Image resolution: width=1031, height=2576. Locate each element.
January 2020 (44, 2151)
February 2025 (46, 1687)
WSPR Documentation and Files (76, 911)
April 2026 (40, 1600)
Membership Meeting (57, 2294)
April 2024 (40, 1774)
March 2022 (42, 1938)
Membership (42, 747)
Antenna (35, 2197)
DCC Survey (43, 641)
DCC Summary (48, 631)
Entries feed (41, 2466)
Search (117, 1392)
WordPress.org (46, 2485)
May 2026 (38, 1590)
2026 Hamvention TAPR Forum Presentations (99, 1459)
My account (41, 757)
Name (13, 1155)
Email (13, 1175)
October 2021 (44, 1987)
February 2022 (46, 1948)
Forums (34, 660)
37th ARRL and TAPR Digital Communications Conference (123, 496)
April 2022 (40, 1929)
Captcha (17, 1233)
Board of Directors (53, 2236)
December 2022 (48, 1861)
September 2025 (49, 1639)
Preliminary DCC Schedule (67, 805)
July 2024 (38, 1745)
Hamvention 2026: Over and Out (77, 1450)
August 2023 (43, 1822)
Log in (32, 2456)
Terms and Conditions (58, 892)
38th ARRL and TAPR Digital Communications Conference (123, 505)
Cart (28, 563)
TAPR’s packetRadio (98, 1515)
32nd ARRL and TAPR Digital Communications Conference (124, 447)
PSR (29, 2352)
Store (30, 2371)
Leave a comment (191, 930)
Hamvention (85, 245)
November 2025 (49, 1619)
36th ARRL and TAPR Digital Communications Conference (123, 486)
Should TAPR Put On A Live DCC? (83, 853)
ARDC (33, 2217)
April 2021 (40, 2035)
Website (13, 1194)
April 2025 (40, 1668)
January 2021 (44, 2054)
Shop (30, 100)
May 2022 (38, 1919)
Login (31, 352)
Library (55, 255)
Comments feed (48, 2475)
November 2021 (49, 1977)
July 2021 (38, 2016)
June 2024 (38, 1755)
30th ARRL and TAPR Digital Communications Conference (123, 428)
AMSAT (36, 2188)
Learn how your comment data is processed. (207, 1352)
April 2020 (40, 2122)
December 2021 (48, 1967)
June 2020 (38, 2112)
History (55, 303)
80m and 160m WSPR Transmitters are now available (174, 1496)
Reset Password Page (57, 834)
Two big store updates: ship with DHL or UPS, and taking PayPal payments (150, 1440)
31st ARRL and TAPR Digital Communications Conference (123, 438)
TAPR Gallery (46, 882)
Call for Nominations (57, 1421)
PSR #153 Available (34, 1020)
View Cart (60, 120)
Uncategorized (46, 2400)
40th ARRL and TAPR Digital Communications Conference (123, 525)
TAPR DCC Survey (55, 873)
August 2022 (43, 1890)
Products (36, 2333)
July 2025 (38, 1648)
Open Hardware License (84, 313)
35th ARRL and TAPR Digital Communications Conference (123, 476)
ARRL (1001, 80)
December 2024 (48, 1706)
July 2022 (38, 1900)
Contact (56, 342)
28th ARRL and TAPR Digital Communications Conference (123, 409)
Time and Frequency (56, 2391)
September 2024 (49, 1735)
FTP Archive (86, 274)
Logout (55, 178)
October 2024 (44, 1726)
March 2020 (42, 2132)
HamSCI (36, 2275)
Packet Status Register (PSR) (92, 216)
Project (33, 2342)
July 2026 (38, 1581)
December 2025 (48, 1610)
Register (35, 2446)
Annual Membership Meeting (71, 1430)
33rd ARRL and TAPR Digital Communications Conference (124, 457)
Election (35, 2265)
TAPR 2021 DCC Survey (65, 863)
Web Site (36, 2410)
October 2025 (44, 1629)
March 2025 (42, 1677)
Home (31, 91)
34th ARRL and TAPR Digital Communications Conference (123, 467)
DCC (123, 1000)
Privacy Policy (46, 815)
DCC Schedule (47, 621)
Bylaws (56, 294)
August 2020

* **EXERCISE DIRECTIONS**: Set every entry down verbatim.

* **ANSWER BOX**:
Image resolution: width=1031, height=2576. Locate each element.
January 2020 (44, 2151)
February 2025 (46, 1687)
WSPR Documentation and Files (76, 911)
April 2026 (40, 1600)
Membership Meeting (57, 2294)
April 2024 (40, 1774)
March 2022 (42, 1938)
Membership (42, 747)
Antenna (35, 2197)
DCC Survey (43, 641)
DCC Summary (48, 631)
Entries feed (41, 2466)
Search (117, 1392)
WordPress.org (46, 2485)
May 2026 (38, 1590)
2026 Hamvention TAPR Forum Presentations (99, 1459)
My account (41, 757)
Name (13, 1155)
Email (13, 1175)
October 2021 (44, 1987)
February 2022 (46, 1948)
Forums (34, 660)
37th ARRL and TAPR Digital Communications Conference (123, 496)
April 2022 (40, 1929)
Captcha (17, 1233)
Board of Directors (53, 2236)
December 2022 (48, 1861)
September 2025 (49, 1639)
Preliminary DCC Schedule (67, 805)
July 2024 (38, 1745)
Hamvention 2026: Over and Out (77, 1450)
August 2023 (43, 1822)
Log in (32, 2456)
Terms and Conditions (58, 892)
38th ARRL and TAPR Digital Communications Conference (123, 505)
Cart (28, 563)
TAPR’s packetRadio (98, 1515)
32nd ARRL and TAPR Digital Communications Conference (124, 447)
PSR (29, 2352)
Store (30, 2371)
Leave a comment (191, 930)
Hamvention (85, 245)
November 2025 (49, 1619)
36th ARRL and TAPR Digital Communications Conference (123, 486)
Should TAPR Put On A Live DCC? (83, 853)
ARDC (33, 2217)
April 2021 (40, 2035)
Website (13, 1194)
April 2025 (40, 1668)
January 2021 (44, 2054)
Shop (30, 100)
May 2022 (38, 1919)
Login (31, 352)
Library (55, 255)
Comments feed (48, 2475)
November 2021 (49, 1977)
July 2021 (38, 2016)
June 2024 (38, 1755)
30th ARRL and TAPR Digital Communications Conference (123, 428)
AMSAT (36, 2188)
Learn how your comment data is processed. (207, 1352)
April 2020 (40, 2122)
December 2021 (48, 1967)
June 2020 (38, 2112)
History (55, 303)
80m and 160m WSPR Transmitters are now available (174, 1496)
Reset Password Page (57, 834)
Two big store updates: ship with DHL or UPS, and taking PayPal payments (150, 1440)
31st ARRL and TAPR Digital Communications Conference (123, 438)
TAPR Gallery (46, 882)
Call for Nominations (57, 1421)
PSR #153 Available (34, 1020)
View Cart (60, 120)
Uncategorized (46, 2400)
40th ARRL and TAPR Digital Communications Conference (123, 525)
TAPR DCC Survey (55, 873)
August 2022 (43, 1890)
Products (36, 2333)
July 2025 (38, 1648)
Open Hardware License (84, 313)
35th ARRL and TAPR Digital Communications Conference (123, 476)
ARRL (1001, 80)
December 2024 (48, 1706)
July 2022 (38, 1900)
Contact (56, 342)
28th ARRL and TAPR Digital Communications Conference (123, 409)
Time and Frequency (56, 2391)
September 2024 (49, 1735)
FTP Archive (86, 274)
Logout (55, 178)
October 2024 (44, 1726)
March 2020 (42, 2132)
HamSCI (36, 2275)
Packet Status Register (PSR) (92, 216)
Project (33, 2342)
July 2026 (38, 1581)
December 2025 (48, 1610)
Register (35, 2446)
Annual Membership Meeting (71, 1430)
33rd ARRL and TAPR Digital Communications Conference (124, 457)
Election (35, 2265)
TAPR 2021 DCC Survey (65, 863)
Web Site (36, 2410)
October 2025 (44, 1629)
March 2025 (42, 1677)
Home (31, 91)
34th ARRL and TAPR Digital Communications Conference (123, 467)
DCC (123, 1000)
Privacy Policy (46, 815)
DCC Schedule (47, 621)
Bylaws (56, 294)
August 2020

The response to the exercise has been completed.